== Supplied data ==
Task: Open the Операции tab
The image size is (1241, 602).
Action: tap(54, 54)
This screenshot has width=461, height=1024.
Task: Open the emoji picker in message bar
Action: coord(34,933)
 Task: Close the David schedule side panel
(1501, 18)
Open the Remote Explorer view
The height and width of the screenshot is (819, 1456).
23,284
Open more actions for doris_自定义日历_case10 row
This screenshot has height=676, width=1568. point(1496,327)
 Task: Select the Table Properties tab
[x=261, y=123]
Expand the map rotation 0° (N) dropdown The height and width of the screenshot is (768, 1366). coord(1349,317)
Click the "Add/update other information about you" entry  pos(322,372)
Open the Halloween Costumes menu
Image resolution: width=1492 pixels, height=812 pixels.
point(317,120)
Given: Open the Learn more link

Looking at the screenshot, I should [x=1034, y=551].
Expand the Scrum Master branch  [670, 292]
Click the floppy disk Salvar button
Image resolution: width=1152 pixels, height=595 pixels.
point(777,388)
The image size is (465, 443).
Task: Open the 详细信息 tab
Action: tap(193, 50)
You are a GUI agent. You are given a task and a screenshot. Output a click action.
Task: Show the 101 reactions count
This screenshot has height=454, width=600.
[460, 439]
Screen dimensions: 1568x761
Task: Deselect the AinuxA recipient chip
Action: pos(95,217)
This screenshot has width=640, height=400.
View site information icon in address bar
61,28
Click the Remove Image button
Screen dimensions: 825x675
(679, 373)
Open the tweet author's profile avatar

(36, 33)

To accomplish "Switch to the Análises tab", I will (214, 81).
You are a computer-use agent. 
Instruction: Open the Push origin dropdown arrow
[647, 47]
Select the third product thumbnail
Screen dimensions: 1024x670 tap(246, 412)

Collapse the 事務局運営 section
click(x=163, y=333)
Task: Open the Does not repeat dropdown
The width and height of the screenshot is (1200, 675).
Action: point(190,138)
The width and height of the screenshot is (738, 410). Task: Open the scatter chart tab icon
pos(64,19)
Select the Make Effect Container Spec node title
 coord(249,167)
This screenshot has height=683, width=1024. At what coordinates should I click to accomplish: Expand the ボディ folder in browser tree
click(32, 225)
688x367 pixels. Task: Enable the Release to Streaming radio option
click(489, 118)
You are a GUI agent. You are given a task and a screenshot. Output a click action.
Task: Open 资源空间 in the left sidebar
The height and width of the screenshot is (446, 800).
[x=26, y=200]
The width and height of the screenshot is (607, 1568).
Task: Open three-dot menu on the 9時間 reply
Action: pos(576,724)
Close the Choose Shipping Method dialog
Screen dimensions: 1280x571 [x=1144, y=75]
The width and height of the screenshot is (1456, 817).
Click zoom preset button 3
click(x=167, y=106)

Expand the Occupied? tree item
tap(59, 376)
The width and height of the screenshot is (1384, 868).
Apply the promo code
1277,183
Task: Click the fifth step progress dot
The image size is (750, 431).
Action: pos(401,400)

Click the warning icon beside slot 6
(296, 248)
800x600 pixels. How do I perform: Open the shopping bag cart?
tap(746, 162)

== Set problem ==
Rewrite the records above so that each "dropdown" becomes "drop-down list", leaving every other part of the lines as it is.

== Problem solution ==
Task: Open the Операции tab
The image size is (1241, 602).
Action: tap(54, 54)
This screenshot has width=461, height=1024.
Task: Open the emoji picker in message bar
Action: coord(34,933)
 Task: Close the David schedule side panel
(1501, 18)
Open the Remote Explorer view
The height and width of the screenshot is (819, 1456).
23,284
Open more actions for doris_自定义日历_case10 row
This screenshot has height=676, width=1568. point(1496,327)
 Task: Select the Table Properties tab
[x=261, y=123]
Expand the map rotation 0° (N) drop-down list The height and width of the screenshot is (768, 1366). coord(1349,317)
Click the "Add/update other information about you" entry  pos(322,372)
Open the Halloween Costumes menu
Image resolution: width=1492 pixels, height=812 pixels.
point(317,120)
Given: Open the Learn more link

Looking at the screenshot, I should [x=1034, y=551].
Expand the Scrum Master branch  [670, 292]
Click the floppy disk Salvar button
Image resolution: width=1152 pixels, height=595 pixels.
point(777,388)
The image size is (465, 443).
Task: Open the 详细信息 tab
Action: tap(193, 50)
You are a GUI agent. You are given a task and a screenshot. Output a click action.
Task: Show the 101 reactions count
This screenshot has height=454, width=600.
[460, 439]
Screen dimensions: 1568x761
Task: Deselect the AinuxA recipient chip
Action: pos(95,217)
This screenshot has width=640, height=400.
View site information icon in address bar
61,28
Click the Remove Image button
Screen dimensions: 825x675
(679, 373)
Open the tweet author's profile avatar

(36, 33)

To accomplish "Switch to the Análises tab", I will (214, 81).
You are a computer-use agent. 
Instruction: Open the Push origin drop-down list arrow
[647, 47]
Select the third product thumbnail
Screen dimensions: 1024x670 tap(246, 412)

Collapse the 事務局運営 section
click(x=163, y=333)
Task: Open the Does not repeat drop-down list
The width and height of the screenshot is (1200, 675).
Action: point(190,138)
The width and height of the screenshot is (738, 410). Task: Open the scatter chart tab icon
pos(64,19)
Select the Make Effect Container Spec node title
 coord(249,167)
This screenshot has height=683, width=1024. At what coordinates should I click to accomplish: Expand the ボディ folder in browser tree
click(32, 225)
688x367 pixels. Task: Enable the Release to Streaming radio option
click(489, 118)
You are a GUI agent. You are given a task and a screenshot. Output a click action.
Task: Open 资源空间 in the left sidebar
The height and width of the screenshot is (446, 800).
[x=26, y=200]
The width and height of the screenshot is (607, 1568).
Task: Open three-dot menu on the 9時間 reply
Action: pos(576,724)
Close the Choose Shipping Method dialog
Screen dimensions: 1280x571 [x=1144, y=75]
The width and height of the screenshot is (1456, 817).
Click zoom preset button 3
click(x=167, y=106)

Expand the Occupied? tree item
tap(59, 376)
The width and height of the screenshot is (1384, 868).
Apply the promo code
1277,183
Task: Click the fifth step progress dot
The image size is (750, 431).
Action: pos(401,400)

Click the warning icon beside slot 6
(296, 248)
800x600 pixels. How do I perform: Open the shopping bag cart?
tap(746, 162)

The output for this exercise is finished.